Sunday, July 14, 2013

I know I should be doing something, but I can't bring myself to do anything, really.  I should be doing some research at the very least, but every time I look at the books I should read I just sort of groan and want to roll over and not look at them.  I actually took my meds today too, and I know I'm doing really bad with taking those daily, but lately I feel like I really should return to it since - aside from the days down in PA - I've been all lethargic and sad and find myself both wanting company and wanting to be alone. 
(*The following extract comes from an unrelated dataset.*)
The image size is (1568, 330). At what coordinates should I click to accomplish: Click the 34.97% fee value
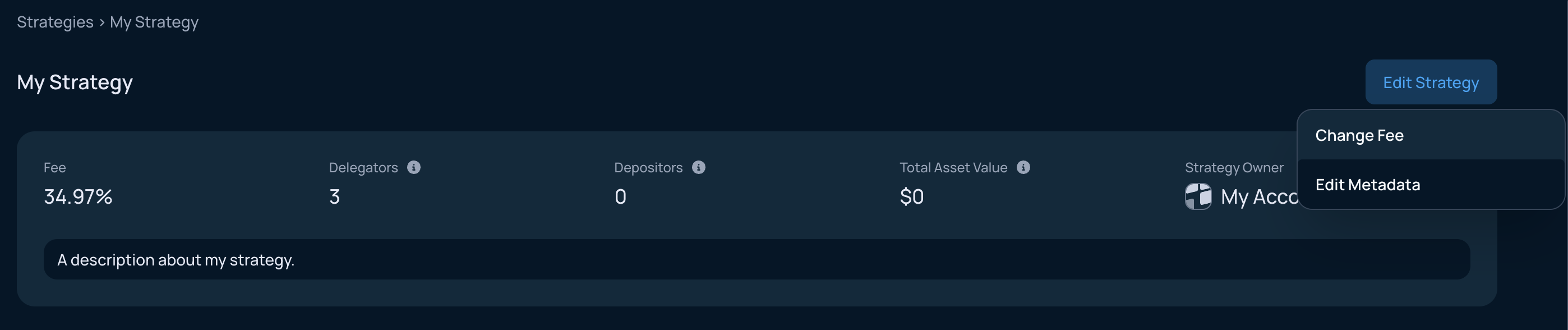[78, 196]
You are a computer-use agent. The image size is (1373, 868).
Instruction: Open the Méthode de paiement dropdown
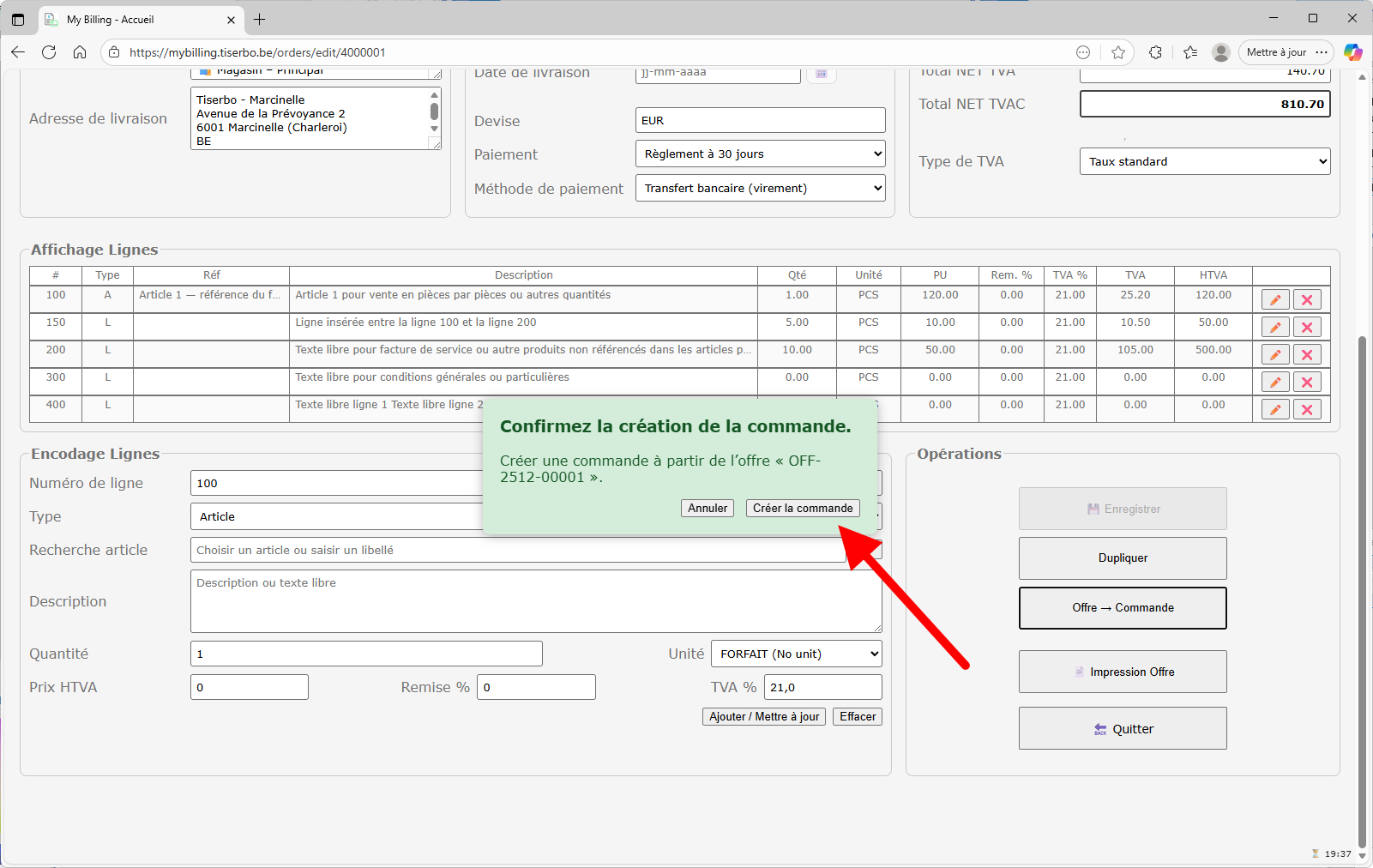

And I'm thinking about future events (UC homecoming, Hallowmas, Streetlight concerts...) and getting all weird about possibly being unable to avoid certain people the way I was a few days ago and I don't know why I'm thinking about it.  It might just be a thing where when I'm down I think of terrible situations and everything and normally I'd say I want to sleep to avoid thinking about them, but knowing my luck I'll just have an ex-related dream or some shit. 

I realize that I'm kind of wallowing and probably sound really whiny and all.  

I wish it wasn't hot outside, because then at least I could go for a comfortable walk or something.  But the way it is outside right now I wouldn't enjoy it. 

Also I've yet to send in my headphones to get fixed.  Meh.  I should have done that a while ago so I would have them for the cruise. 

Maybe if I play some Halo, that will cheer me up.  Or at least distract me.  (Though I was trying to play online before and kept lagging...maybe I won't now.  I dunno.)